Neues "Schwarzbuch" vom Bund der Steuerzahler Steuergelder verschwendet? Sonderurlaube für Spitzenbeamte in RLP bis zur Pension
Der Bund der Steuerzahler hat sein "Schwarzbuch" mit Fällen veröffentlicht, in denen seiner Ansicht nach Geld verschwendet wird. Beispiel: Sonderurlaub statt Kündigung bei Top-Beamten.
Auf eine parlamentarische Anfrage aus den Reihen der Freien Wähler hatte die Landesregierung kürzlich geantwortet, dass sich Ende Januar 2026 insgesamt 167 Landesbeamtinnen und Landesbeamte in Rheinland-Pfalz in einem Sonderurlaub befunden haben.

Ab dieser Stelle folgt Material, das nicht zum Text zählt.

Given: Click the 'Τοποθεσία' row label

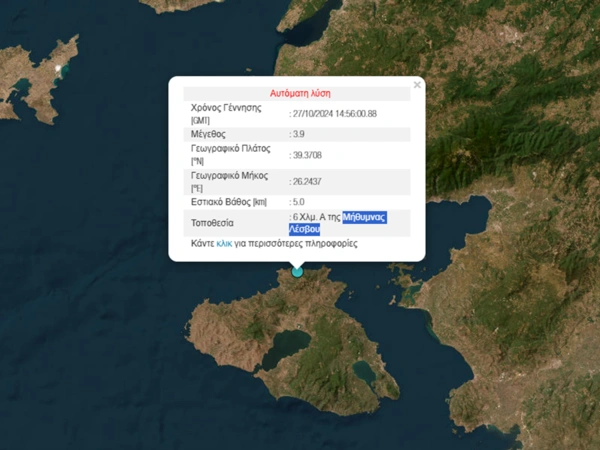Looking at the screenshot, I should pos(212,222).
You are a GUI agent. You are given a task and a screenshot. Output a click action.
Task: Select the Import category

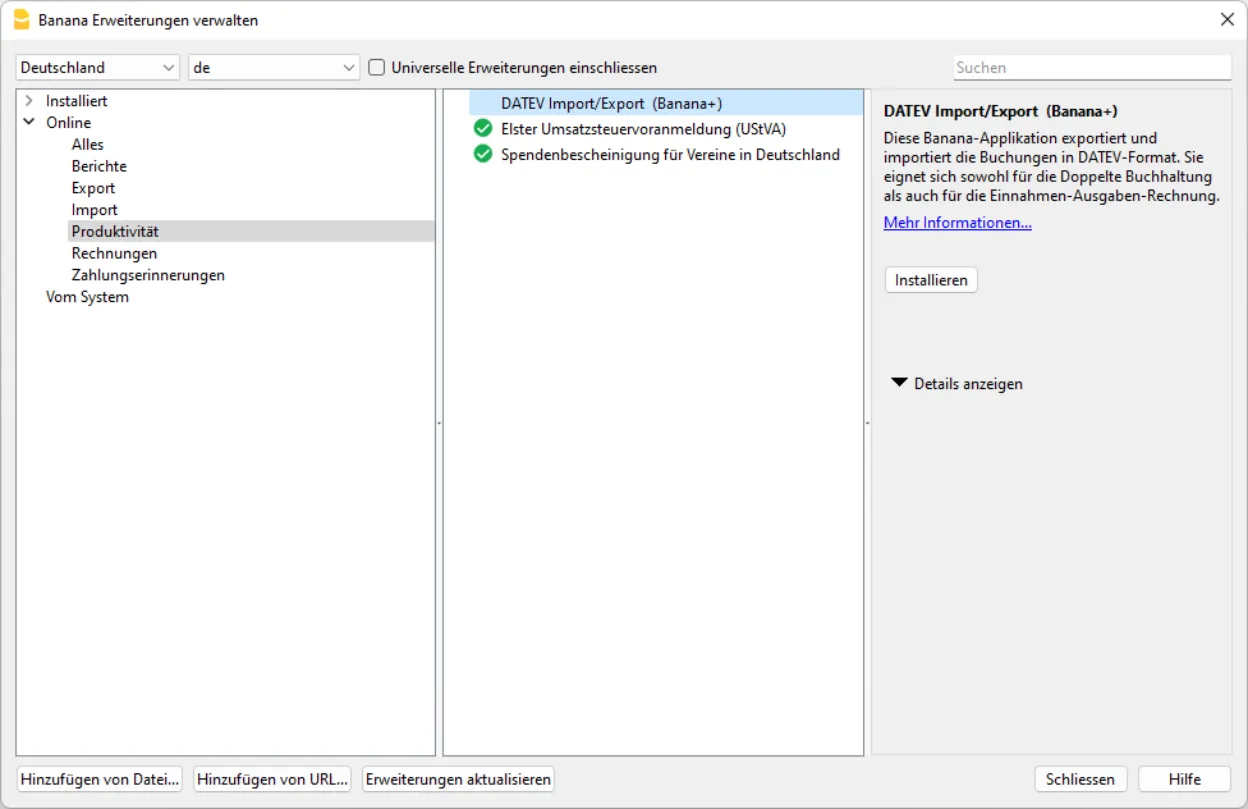(x=94, y=209)
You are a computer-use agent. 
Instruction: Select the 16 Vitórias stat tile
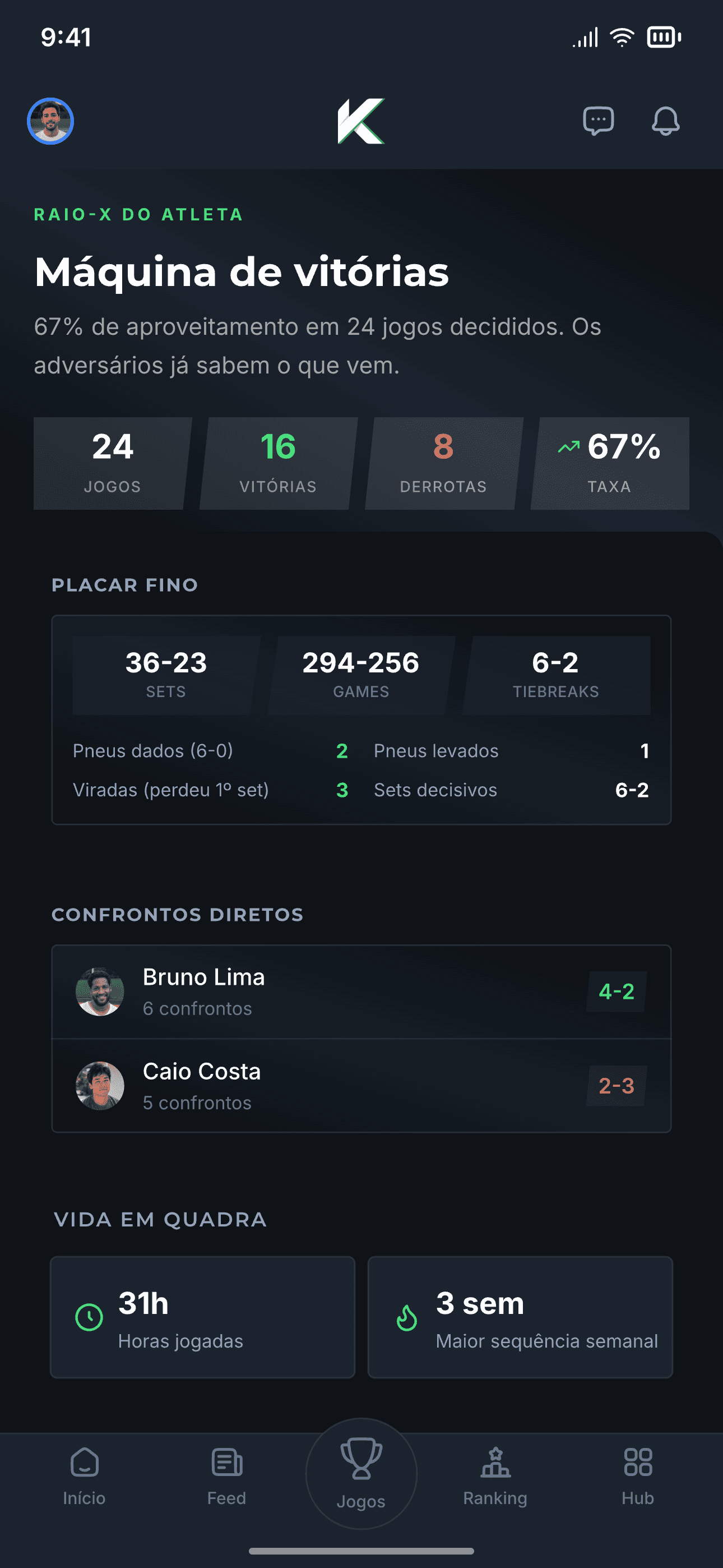pyautogui.click(x=278, y=463)
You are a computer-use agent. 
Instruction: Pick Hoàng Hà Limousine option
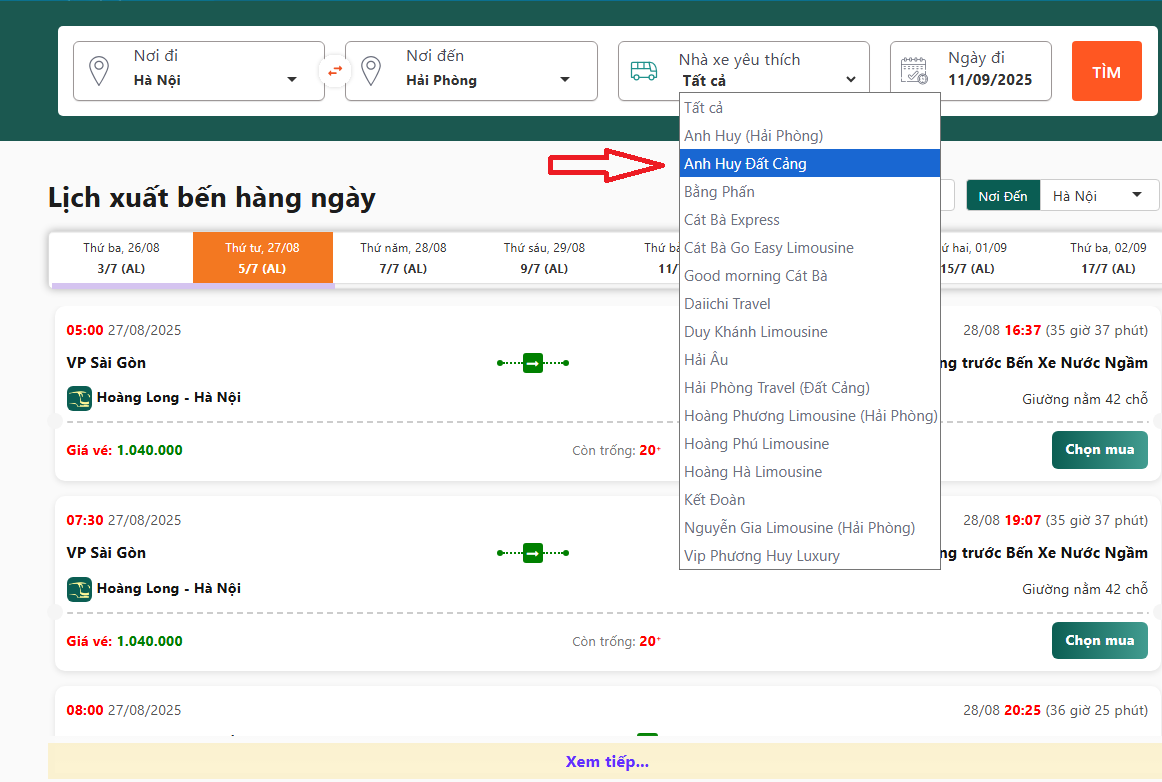pyautogui.click(x=753, y=471)
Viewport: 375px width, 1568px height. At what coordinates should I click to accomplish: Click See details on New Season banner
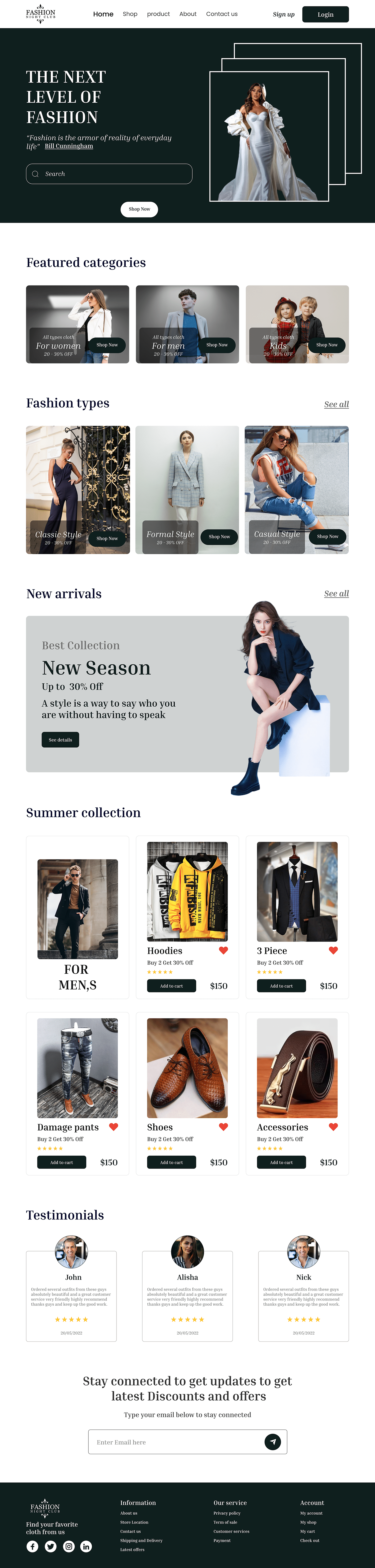(60, 740)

Der Landesrechnungshof sieht Sonderurlaube sehr kritisch - Sonderurlaube speziell für Staatssekretäre bewertet die Prüfbehörde sogar als rechtswidrig. Unter strafrechtlichen Gesichtspunkten ist die Praxis dagegen offenbar rechtlich in Ordnung. Die Staatsanwaltschaft Mainz sah zuletzt keine Anhaltpunkte für eine strafbare Handlung und hatte mitgeteilt, dass sie wegen der Sonderurlaube für Staatssekretäre kein Ermittlungsverfahren einleite. Vorausgegangen war eine Anzeige der Freien Wähler wegen Untreue – also Steuergeldverschwendung.
Experten bewerten aktuellen Fall als rechtswidrig
Der Beamtenrechtler Jürgen Lorse bewertet den Sonderurlaub für die Beamtin als rechtswidrig. Der frühere Ministerialrat im Bundesverteidigungsministerium sagte dem SWR, die Landesregierung habe gegen die Neutralitätspflicht verstoßen. Denn sie habe einer Regierungspartei gezielt ermöglicht, auf die personelle Ressource einer Beamtin zuzugreifen, deren hauptberufliche Pflicht in der unparteiischen Dienstausübung besteht. Es gehe erkennbar darum, der Regierungspartei einen rechtswidrigen Vorteil zu verschaffen.
Der Staatsrechtler Christoph Gröpl von der Universität des Saarlands bewertet den Sonderurlaub der Beamtin ebenfalls als rechtswidrig. Auch Gröpl sieht einen Verstoß gegen die Neutralitätspflicht. Gröpel sagte dem SWR, der Staat müsse gerade im Wahlkampf seine Neutralität peinlich genau beachten. Das ergebe sich aus der ständigen Rechtsprechung des Bundesverfassungsgerichts. Das "Ausleihen" einer Beamtin auf dem Weg des Sonderurlaubs stehe damit nicht im Einklang.